How I couldn’t watch her destroy herself.
‘Nico … I …’ she stuttered, her eyes searching my face, ‘I don’t know what to say.’
‘Say you feel it, too.’ I cracked wide open, every part of me exposed and vulnerable. ‘Tell me you think about me, too.’
‘All the time,’ she admitted. ‘Nobody has ever …’ she trailed off, and I couldn’t help but reach out to comfort her. My palm slid along her neck, tracing the line of her jaw. Her eyes closed as she melted into my touch, accepting it. I tilted her head up, her eyes opening to reveal a hungry blue that too easily consumed me whole. Never had I ever felt like this.
‘Tell me, Scottie,’ I begged, my voice breaking. ‘Tell me.’
‘I thought we agreed on no distractions,’ she murmured, a sly smile on her lips.
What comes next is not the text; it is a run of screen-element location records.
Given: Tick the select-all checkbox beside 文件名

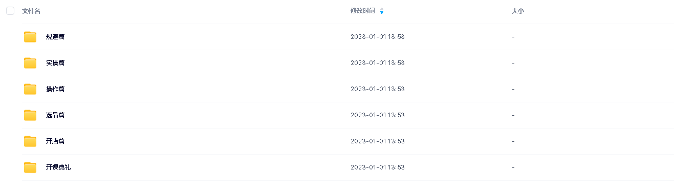Looking at the screenshot, I should (10, 11).
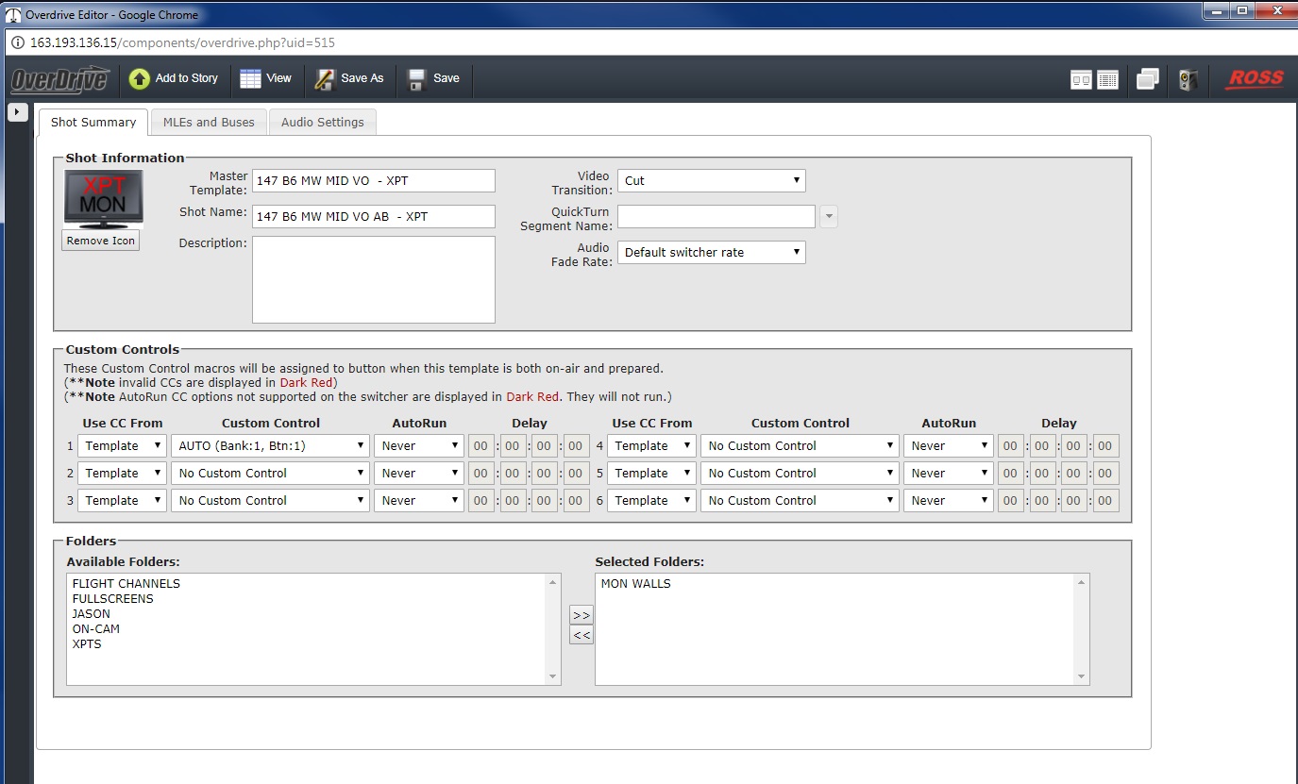The width and height of the screenshot is (1298, 784).
Task: Move folder to selected with >> button
Action: 581,615
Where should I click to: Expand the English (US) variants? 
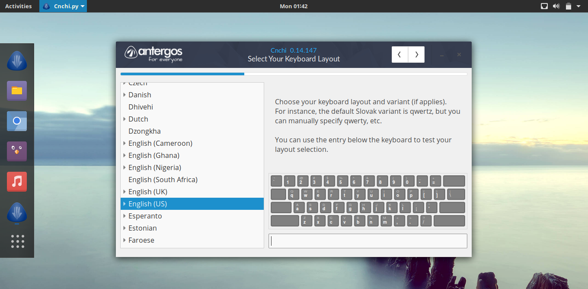click(125, 204)
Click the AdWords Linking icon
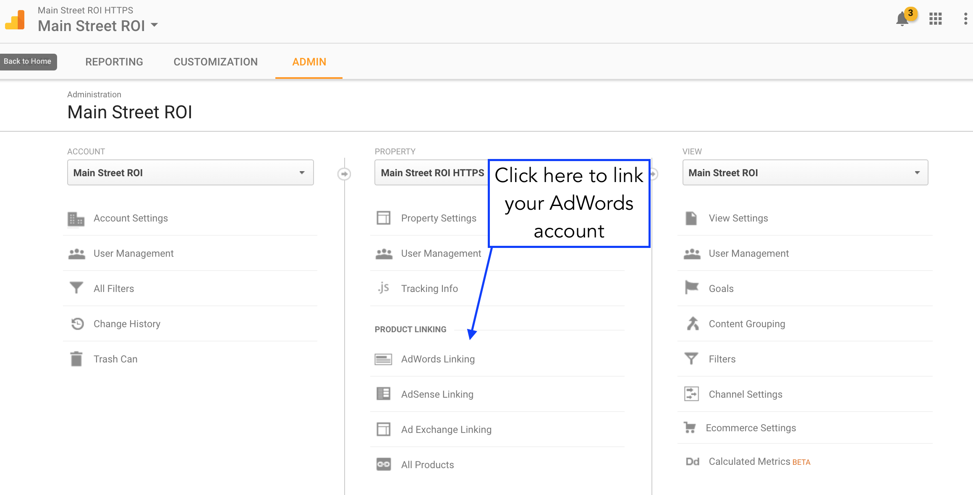Image resolution: width=973 pixels, height=495 pixels. (x=383, y=359)
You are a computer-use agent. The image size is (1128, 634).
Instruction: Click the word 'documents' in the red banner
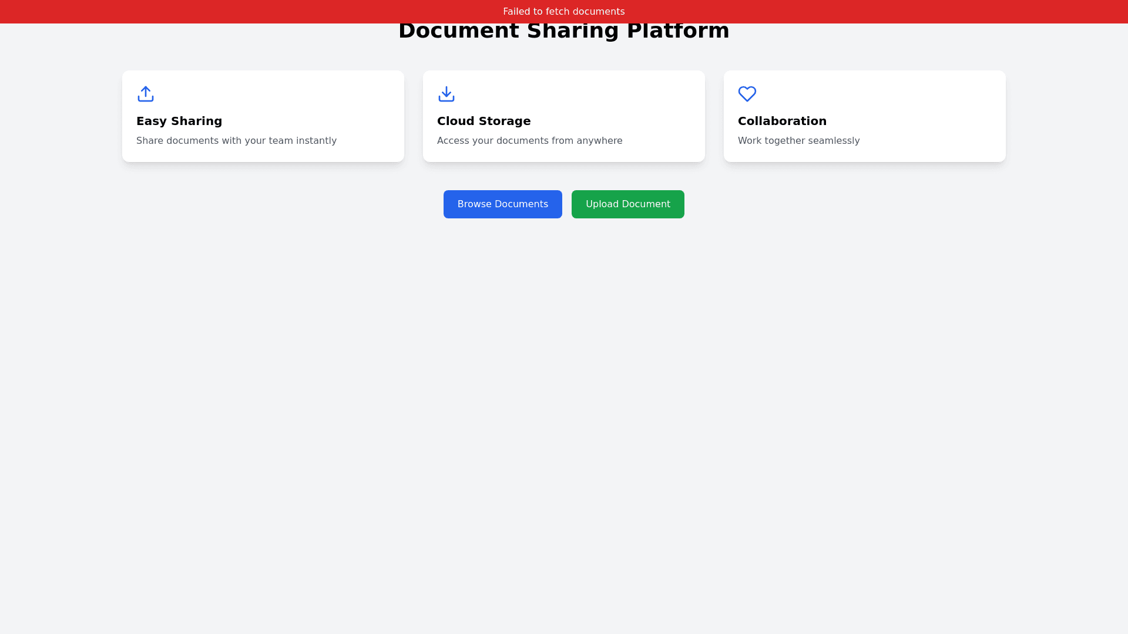(x=598, y=12)
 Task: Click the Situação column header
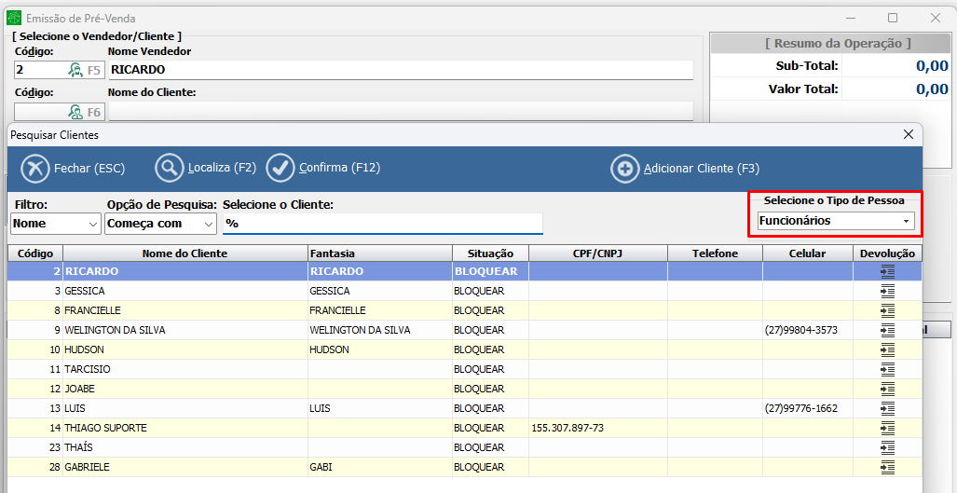tap(490, 253)
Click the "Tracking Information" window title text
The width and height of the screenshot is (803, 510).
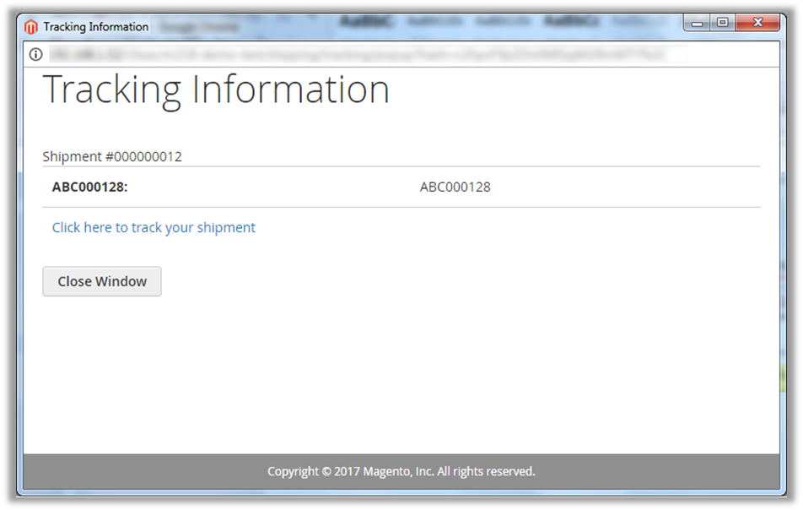coord(95,27)
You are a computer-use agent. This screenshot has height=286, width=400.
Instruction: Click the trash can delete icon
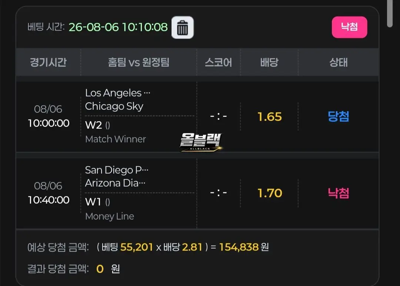(x=182, y=27)
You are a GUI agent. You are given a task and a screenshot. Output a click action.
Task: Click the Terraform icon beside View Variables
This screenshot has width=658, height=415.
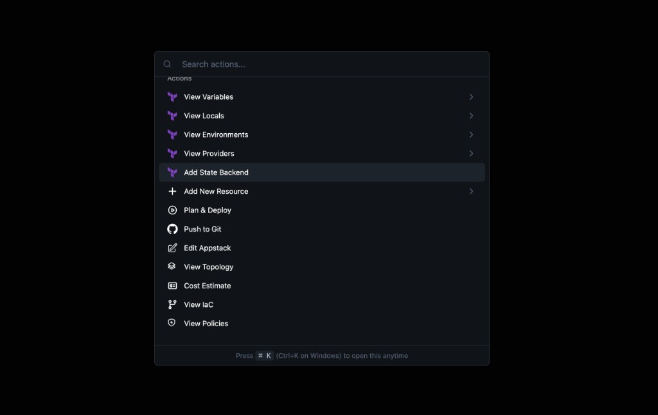coord(172,97)
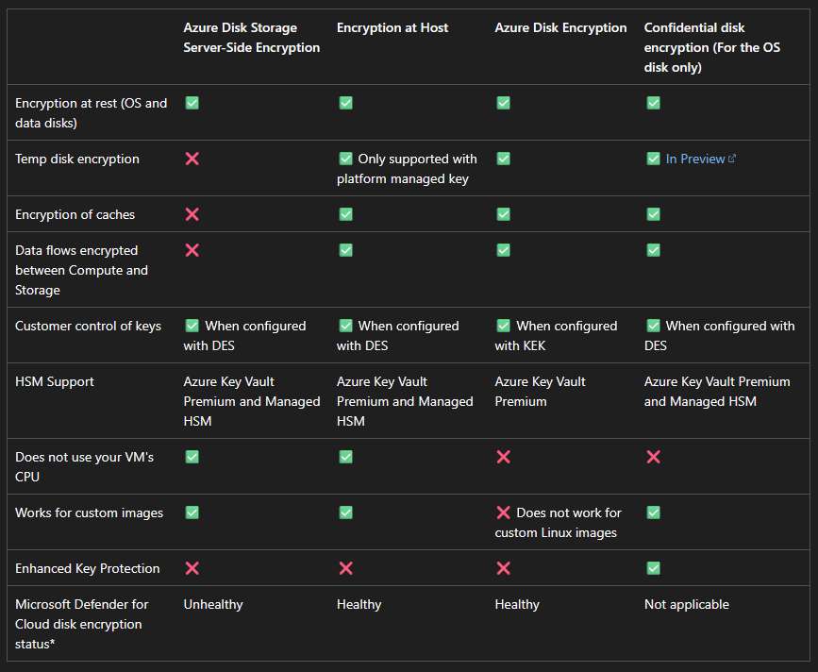Click green check for Server-Side Encryption at rest

[192, 103]
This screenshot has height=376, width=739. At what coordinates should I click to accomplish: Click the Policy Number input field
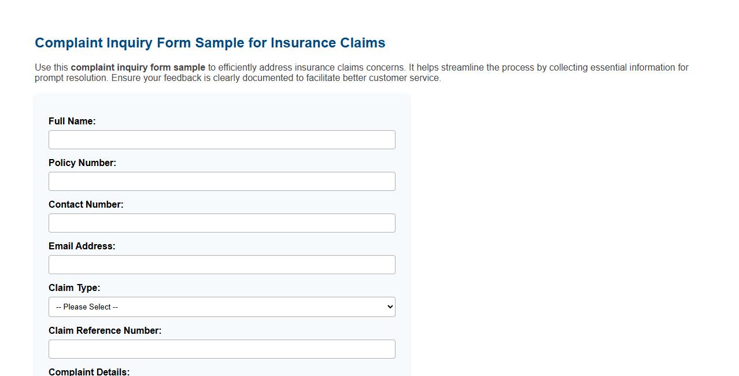pyautogui.click(x=222, y=181)
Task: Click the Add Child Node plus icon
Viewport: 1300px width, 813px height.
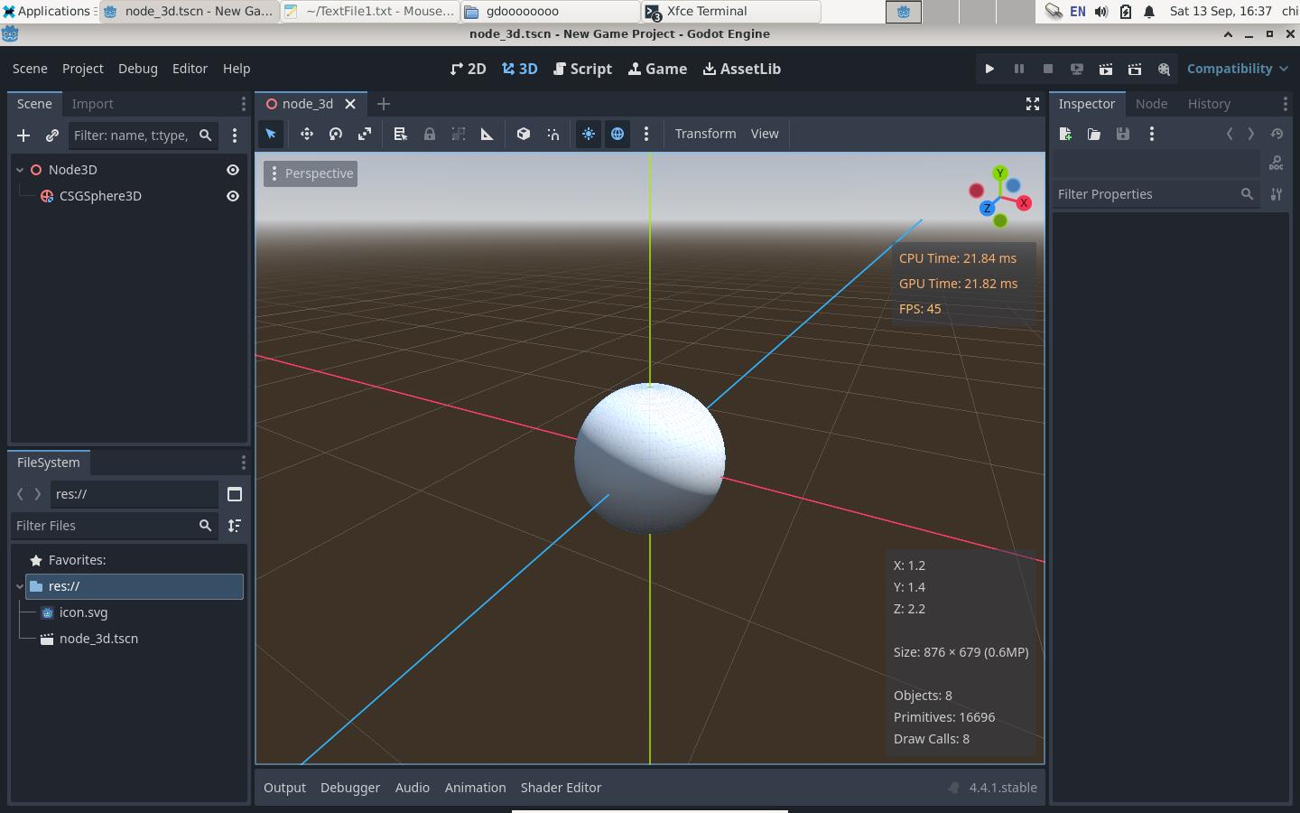Action: coord(23,136)
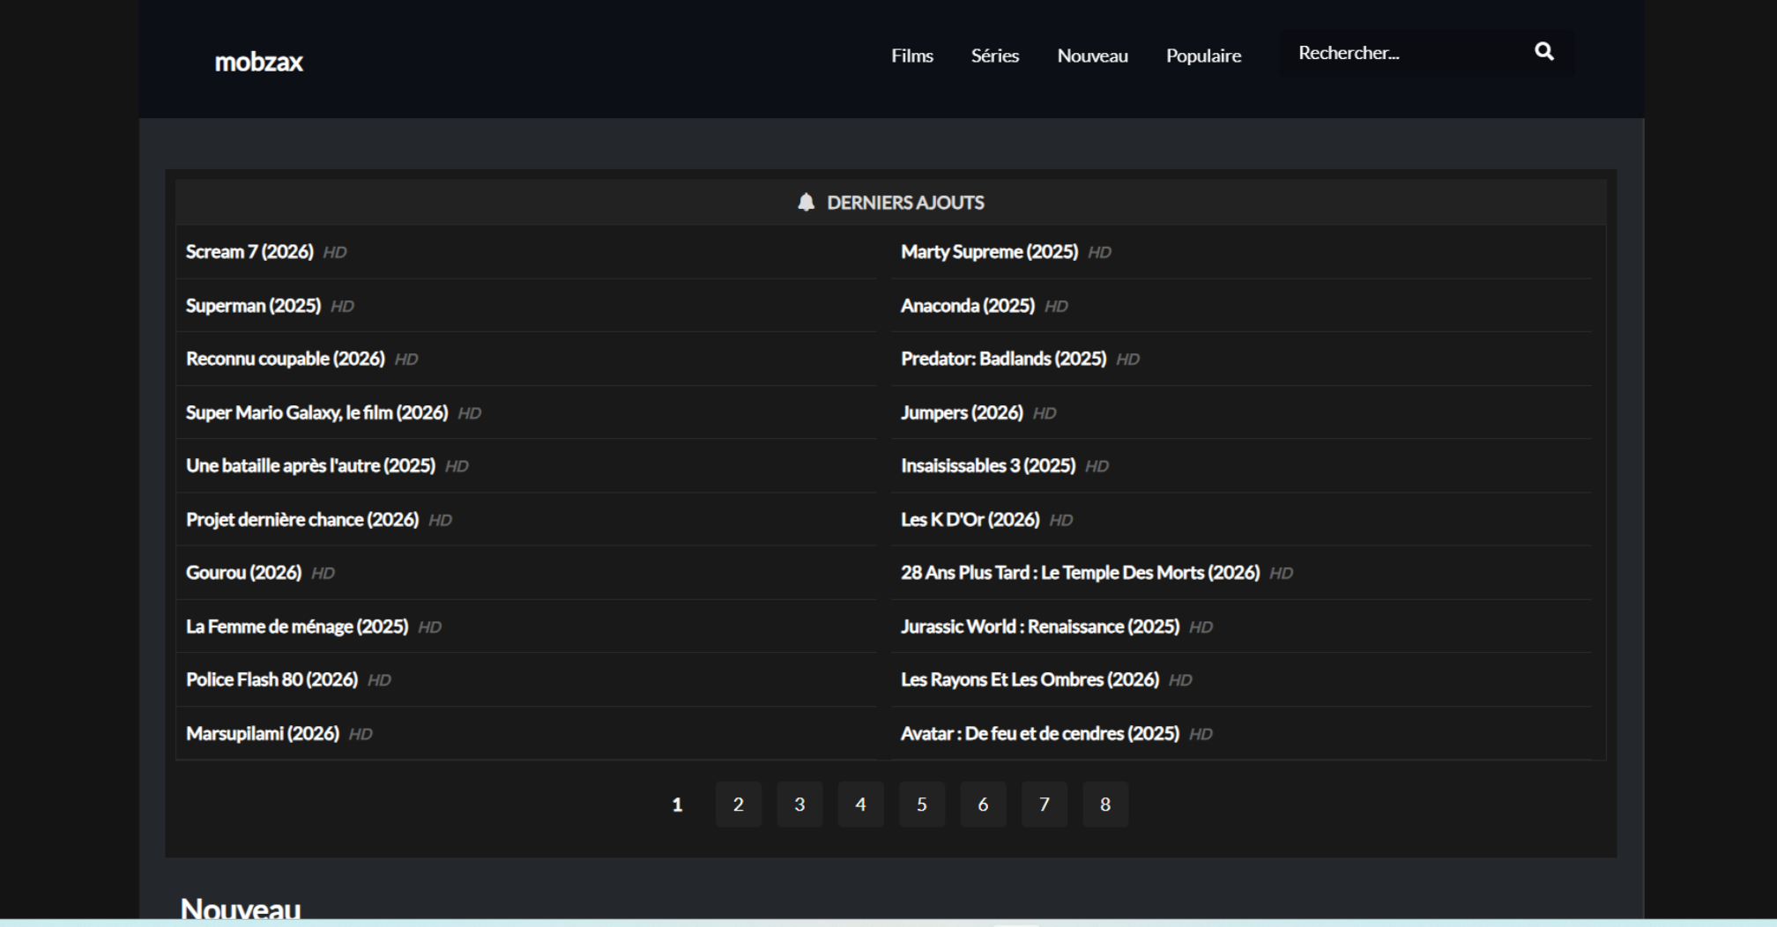Navigate to last page 8

point(1104,804)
She was toying with me, but I was already too close to my limit.
‘I feel pretty distracted, don’t you?’ I’d been so dumb to say that earlier, but it had been a last-ditch attempt to stop a runaway train that travelled far away from me. A last act of desperation, but instead it had done the opposite, propelling me toward her.
‘I’ve always thought focus was entirely overrated.’ She breathed. ‘Restraint, too.’
‘Scottie.’ Her name was a sin. Touching her was too close to heaven, and I was all too sure of the hell it would bring my life to go without her any longer.
She pulled her pink lip between her teeth and my knees weakened further with the need to finally know how her mouth would feel pressed against mine. Her hand rose to where mine was on her jaw.
‘I want you too, Nico,’ she admitted, the words tattooing themselves into the fabric of my soul. The dull ache in the centre of my chest I’d been carrying for weeks dissipated, replaced with a heart that felt as if it had grown ten sizes too big for my chest.
‘Can I kiss you?’ I asked, needing to know this was for her, what it was for me.